= Work instruction =
Please print each record below exactly as it is written.

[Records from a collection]
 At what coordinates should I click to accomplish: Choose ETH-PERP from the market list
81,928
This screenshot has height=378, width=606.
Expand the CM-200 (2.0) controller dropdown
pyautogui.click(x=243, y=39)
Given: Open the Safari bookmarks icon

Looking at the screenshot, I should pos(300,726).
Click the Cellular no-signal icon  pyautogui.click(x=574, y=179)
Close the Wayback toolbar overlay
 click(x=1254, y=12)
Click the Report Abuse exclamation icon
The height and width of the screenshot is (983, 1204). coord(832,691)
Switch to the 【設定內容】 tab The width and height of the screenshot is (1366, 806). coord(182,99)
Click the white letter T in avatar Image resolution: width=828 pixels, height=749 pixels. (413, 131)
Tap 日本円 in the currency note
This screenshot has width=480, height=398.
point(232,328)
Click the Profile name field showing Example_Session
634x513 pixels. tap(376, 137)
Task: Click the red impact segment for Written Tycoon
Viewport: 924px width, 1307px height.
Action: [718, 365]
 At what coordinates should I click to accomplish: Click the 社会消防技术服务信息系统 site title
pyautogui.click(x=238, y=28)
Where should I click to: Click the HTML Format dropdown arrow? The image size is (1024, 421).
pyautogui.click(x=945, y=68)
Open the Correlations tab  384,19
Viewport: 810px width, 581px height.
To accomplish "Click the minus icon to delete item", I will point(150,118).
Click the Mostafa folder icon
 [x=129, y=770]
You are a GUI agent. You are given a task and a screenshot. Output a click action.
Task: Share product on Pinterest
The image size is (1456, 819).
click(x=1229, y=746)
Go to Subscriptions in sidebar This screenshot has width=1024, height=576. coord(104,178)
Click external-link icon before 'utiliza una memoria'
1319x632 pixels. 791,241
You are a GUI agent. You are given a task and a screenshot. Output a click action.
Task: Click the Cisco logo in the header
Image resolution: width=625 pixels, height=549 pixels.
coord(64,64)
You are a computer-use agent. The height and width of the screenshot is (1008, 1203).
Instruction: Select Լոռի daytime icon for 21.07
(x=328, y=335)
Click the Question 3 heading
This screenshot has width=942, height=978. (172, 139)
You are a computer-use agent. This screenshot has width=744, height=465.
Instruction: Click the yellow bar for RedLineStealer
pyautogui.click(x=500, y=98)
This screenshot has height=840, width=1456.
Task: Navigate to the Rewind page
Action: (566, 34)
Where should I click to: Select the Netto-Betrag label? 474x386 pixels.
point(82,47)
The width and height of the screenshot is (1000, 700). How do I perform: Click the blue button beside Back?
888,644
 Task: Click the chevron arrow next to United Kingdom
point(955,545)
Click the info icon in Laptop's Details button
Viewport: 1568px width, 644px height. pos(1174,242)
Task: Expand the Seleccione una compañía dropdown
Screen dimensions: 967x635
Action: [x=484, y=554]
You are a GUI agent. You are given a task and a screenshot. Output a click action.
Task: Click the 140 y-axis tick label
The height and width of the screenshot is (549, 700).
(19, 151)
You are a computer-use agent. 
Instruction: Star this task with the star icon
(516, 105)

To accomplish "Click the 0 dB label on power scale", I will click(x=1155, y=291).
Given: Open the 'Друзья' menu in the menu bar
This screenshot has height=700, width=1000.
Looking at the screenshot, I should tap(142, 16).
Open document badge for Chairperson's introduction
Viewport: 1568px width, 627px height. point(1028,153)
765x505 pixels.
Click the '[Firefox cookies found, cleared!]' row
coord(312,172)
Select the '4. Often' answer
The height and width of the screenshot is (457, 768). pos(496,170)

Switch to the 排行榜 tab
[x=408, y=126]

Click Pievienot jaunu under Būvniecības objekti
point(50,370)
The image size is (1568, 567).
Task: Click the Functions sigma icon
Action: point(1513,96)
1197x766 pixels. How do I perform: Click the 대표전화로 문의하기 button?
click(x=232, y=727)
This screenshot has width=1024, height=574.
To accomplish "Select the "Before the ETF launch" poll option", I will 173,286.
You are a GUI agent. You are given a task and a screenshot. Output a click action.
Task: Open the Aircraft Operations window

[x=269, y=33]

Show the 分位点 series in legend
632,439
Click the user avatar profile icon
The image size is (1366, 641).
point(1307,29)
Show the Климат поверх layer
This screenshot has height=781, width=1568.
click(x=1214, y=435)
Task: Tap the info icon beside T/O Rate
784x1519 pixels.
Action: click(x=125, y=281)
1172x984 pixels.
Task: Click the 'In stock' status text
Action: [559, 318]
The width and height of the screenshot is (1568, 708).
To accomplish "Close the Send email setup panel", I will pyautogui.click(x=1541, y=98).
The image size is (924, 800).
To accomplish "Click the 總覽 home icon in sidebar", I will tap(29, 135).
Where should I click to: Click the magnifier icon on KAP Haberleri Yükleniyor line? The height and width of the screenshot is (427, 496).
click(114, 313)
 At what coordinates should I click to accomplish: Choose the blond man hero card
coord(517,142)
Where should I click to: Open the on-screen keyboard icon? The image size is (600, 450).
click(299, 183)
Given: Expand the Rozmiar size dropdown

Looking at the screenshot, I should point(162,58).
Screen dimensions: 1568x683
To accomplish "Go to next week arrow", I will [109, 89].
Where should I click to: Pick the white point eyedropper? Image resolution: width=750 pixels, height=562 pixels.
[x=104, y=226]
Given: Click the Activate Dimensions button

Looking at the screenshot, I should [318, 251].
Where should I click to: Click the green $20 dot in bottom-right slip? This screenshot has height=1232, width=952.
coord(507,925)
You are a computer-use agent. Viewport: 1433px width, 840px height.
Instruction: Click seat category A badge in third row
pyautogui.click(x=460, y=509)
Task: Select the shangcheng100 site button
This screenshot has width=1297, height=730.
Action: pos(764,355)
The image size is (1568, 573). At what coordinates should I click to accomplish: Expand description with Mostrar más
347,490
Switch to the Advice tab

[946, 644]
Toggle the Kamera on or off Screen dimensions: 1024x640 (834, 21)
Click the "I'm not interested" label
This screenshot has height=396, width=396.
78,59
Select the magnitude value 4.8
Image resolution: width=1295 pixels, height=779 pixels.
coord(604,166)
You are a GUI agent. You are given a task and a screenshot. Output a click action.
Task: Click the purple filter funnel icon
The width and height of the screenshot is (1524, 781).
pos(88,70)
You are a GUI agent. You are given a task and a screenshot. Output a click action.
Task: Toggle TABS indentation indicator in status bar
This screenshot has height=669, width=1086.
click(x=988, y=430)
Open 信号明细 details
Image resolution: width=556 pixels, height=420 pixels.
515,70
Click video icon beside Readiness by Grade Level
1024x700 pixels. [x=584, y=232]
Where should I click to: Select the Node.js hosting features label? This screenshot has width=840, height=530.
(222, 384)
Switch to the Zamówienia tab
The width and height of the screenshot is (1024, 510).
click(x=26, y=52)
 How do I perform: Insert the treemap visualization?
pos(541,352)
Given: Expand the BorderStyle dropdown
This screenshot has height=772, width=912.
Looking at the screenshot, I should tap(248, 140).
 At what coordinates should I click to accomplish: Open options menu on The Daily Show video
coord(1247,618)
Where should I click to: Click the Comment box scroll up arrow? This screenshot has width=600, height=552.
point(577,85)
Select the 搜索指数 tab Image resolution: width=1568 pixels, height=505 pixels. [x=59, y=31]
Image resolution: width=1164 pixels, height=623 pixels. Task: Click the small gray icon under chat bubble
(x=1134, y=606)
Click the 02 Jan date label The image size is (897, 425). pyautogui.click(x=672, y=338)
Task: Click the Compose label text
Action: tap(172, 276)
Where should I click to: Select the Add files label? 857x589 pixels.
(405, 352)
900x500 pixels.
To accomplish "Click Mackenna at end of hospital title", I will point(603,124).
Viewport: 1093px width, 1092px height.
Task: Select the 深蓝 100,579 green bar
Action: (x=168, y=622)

= Completed exercise =
 At what coordinates should I click to accomplish: Choose ETH-PERP from the market list
81,928
This screenshot has height=378, width=606.
Expand the CM-200 (2.0) controller dropdown
pyautogui.click(x=243, y=39)
Given: Open the Safari bookmarks icon

Looking at the screenshot, I should pos(300,726).
Click the Cellular no-signal icon  pyautogui.click(x=574, y=179)
Close the Wayback toolbar overlay
 click(x=1254, y=12)
Click the Report Abuse exclamation icon
The height and width of the screenshot is (983, 1204). coord(832,691)
Switch to the 【設定內容】 tab The width and height of the screenshot is (1366, 806). coord(182,99)
Click the white letter T in avatar Image resolution: width=828 pixels, height=749 pixels. (413, 131)
Tap 日本円 in the currency note
This screenshot has width=480, height=398.
point(232,328)
Click the Profile name field showing Example_Session
634x513 pixels. tap(376, 137)
Task: Click the red impact segment for Written Tycoon
Viewport: 924px width, 1307px height.
Action: [718, 365]
 At what coordinates should I click to accomplish: Click the 社会消防技术服务信息系统 site title
pyautogui.click(x=238, y=28)
Where should I click to: Click the HTML Format dropdown arrow? The image size is (1024, 421).
pyautogui.click(x=945, y=68)
Open the Correlations tab  384,19
Viewport: 810px width, 581px height.
To accomplish "Click the minus icon to delete item", I will point(150,118).
Click the Mostafa folder icon
 [x=129, y=770]
You are a GUI agent. You are given a task and a screenshot. Output a click action.
Task: Share product on Pinterest
The image size is (1456, 819).
click(x=1229, y=746)
Go to Subscriptions in sidebar This screenshot has width=1024, height=576. coord(104,178)
Click external-link icon before 'utiliza una memoria'
1319x632 pixels. 791,241
You are a GUI agent. You are given a task and a screenshot. Output a click action.
Task: Click the Cisco logo in the header
Image resolution: width=625 pixels, height=549 pixels.
coord(64,64)
You are a computer-use agent. The height and width of the screenshot is (1008, 1203).
Instruction: Select Լոռի daytime icon for 21.07
(x=328, y=335)
Click the Question 3 heading
This screenshot has width=942, height=978. (172, 139)
You are a computer-use agent. This screenshot has width=744, height=465.
Instruction: Click the yellow bar for RedLineStealer
pyautogui.click(x=500, y=98)
This screenshot has height=840, width=1456.
Task: Navigate to the Rewind page
Action: (566, 34)
Where should I click to: Select the Netto-Betrag label? 474x386 pixels.
point(82,47)
The width and height of the screenshot is (1000, 700). How do I perform: Click the blue button beside Back?
888,644
 Task: Click the chevron arrow next to United Kingdom
point(955,545)
Click the info icon in Laptop's Details button
Viewport: 1568px width, 644px height. pos(1174,242)
Task: Expand the Seleccione una compañía dropdown
Screen dimensions: 967x635
Action: [x=484, y=554]
You are a GUI agent. You are given a task and a screenshot. Output a click action.
Task: Click the 140 y-axis tick label
The height and width of the screenshot is (549, 700).
(19, 151)
You are a computer-use agent. 
Instruction: Star this task with the star icon
(516, 105)

To accomplish "Click the 0 dB label on power scale", I will click(x=1155, y=291).
Given: Open the 'Друзья' menu in the menu bar
This screenshot has height=700, width=1000.
Looking at the screenshot, I should tap(142, 16).
Open document badge for Chairperson's introduction
Viewport: 1568px width, 627px height. point(1028,153)
765x505 pixels.
Click the '[Firefox cookies found, cleared!]' row
coord(312,172)
Select the '4. Often' answer
The height and width of the screenshot is (457, 768). pos(496,170)

Switch to the 排行榜 tab
[x=408, y=126]

Click Pievienot jaunu under Būvniecības objekti
point(50,370)
The image size is (1568, 567).
Task: Click the Functions sigma icon
Action: point(1513,96)
1197x766 pixels. How do I perform: Click the 대표전화로 문의하기 button?
click(x=232, y=727)
This screenshot has width=1024, height=574.
To accomplish "Select the "Before the ETF launch" poll option", I will 173,286.
You are a GUI agent. You are given a task and a screenshot. Output a click action.
Task: Open the Aircraft Operations window

[x=269, y=33]

Show the 分位点 series in legend
632,439
Click the user avatar profile icon
The image size is (1366, 641).
point(1307,29)
Show the Климат поверх layer
This screenshot has height=781, width=1568.
click(x=1214, y=435)
Task: Tap the info icon beside T/O Rate
784x1519 pixels.
Action: click(x=125, y=281)
1172x984 pixels.
Task: Click the 'In stock' status text
Action: [559, 318]
The width and height of the screenshot is (1568, 708).
To accomplish "Close the Send email setup panel", I will pyautogui.click(x=1541, y=98).
The image size is (924, 800).
To accomplish "Click the 總覽 home icon in sidebar", I will tap(29, 135).
Where should I click to: Click the magnifier icon on KAP Haberleri Yükleniyor line? The height and width of the screenshot is (427, 496).
click(114, 313)
 At what coordinates should I click to accomplish: Choose the blond man hero card
coord(517,142)
Where should I click to: Open the on-screen keyboard icon? The image size is (600, 450).
click(299, 183)
Given: Expand the Rozmiar size dropdown

Looking at the screenshot, I should point(162,58).
Screen dimensions: 1568x683
To accomplish "Go to next week arrow", I will [109, 89].
Where should I click to: Pick the white point eyedropper? Image resolution: width=750 pixels, height=562 pixels.
[x=104, y=226]
Given: Click the Activate Dimensions button

Looking at the screenshot, I should [318, 251].
Where should I click to: Click the green $20 dot in bottom-right slip? This screenshot has height=1232, width=952.
coord(507,925)
You are a computer-use agent. Viewport: 1433px width, 840px height.
Instruction: Click seat category A badge in third row
pyautogui.click(x=460, y=509)
Task: Select the shangcheng100 site button
This screenshot has width=1297, height=730.
Action: pos(764,355)
The image size is (1568, 573). At what coordinates should I click to accomplish: Expand description with Mostrar más
347,490
Switch to the Advice tab

[946, 644]
Toggle the Kamera on or off Screen dimensions: 1024x640 (834, 21)
Click the "I'm not interested" label
This screenshot has height=396, width=396.
78,59
Select the magnitude value 4.8
Image resolution: width=1295 pixels, height=779 pixels.
coord(604,166)
You are a GUI agent. You are given a task and a screenshot. Output a click action.
Task: Click the purple filter funnel icon
The width and height of the screenshot is (1524, 781).
pos(88,70)
You are a GUI agent. You are given a task and a screenshot. Output a click action.
Task: Toggle TABS indentation indicator in status bar
This screenshot has height=669, width=1086.
click(x=988, y=430)
Open 信号明细 details
Image resolution: width=556 pixels, height=420 pixels.
515,70
Click video icon beside Readiness by Grade Level
1024x700 pixels. [x=584, y=232]
Where should I click to: Select the Node.js hosting features label? This screenshot has width=840, height=530.
(222, 384)
Switch to the Zamówienia tab
The width and height of the screenshot is (1024, 510).
click(x=26, y=52)
 How do I perform: Insert the treemap visualization?
pos(541,352)
Given: Expand the BorderStyle dropdown
This screenshot has height=772, width=912.
Looking at the screenshot, I should tap(248, 140).
 At what coordinates should I click to accomplish: Open options menu on The Daily Show video
coord(1247,618)
Where should I click to: Click the Comment box scroll up arrow? This screenshot has width=600, height=552.
point(577,85)
Select the 搜索指数 tab Image resolution: width=1568 pixels, height=505 pixels. [x=59, y=31]
Image resolution: width=1164 pixels, height=623 pixels. Task: Click the small gray icon under chat bubble
(x=1134, y=606)
Click the 02 Jan date label The image size is (897, 425). pyautogui.click(x=672, y=338)
Task: Click the Compose label text
Action: tap(172, 276)
Where should I click to: Select the Add files label? 857x589 pixels.
(405, 352)
900x500 pixels.
To accomplish "Click Mackenna at end of hospital title", I will point(603,124).
Viewport: 1093px width, 1092px height.
Task: Select the 深蓝 100,579 green bar
Action: (x=168, y=622)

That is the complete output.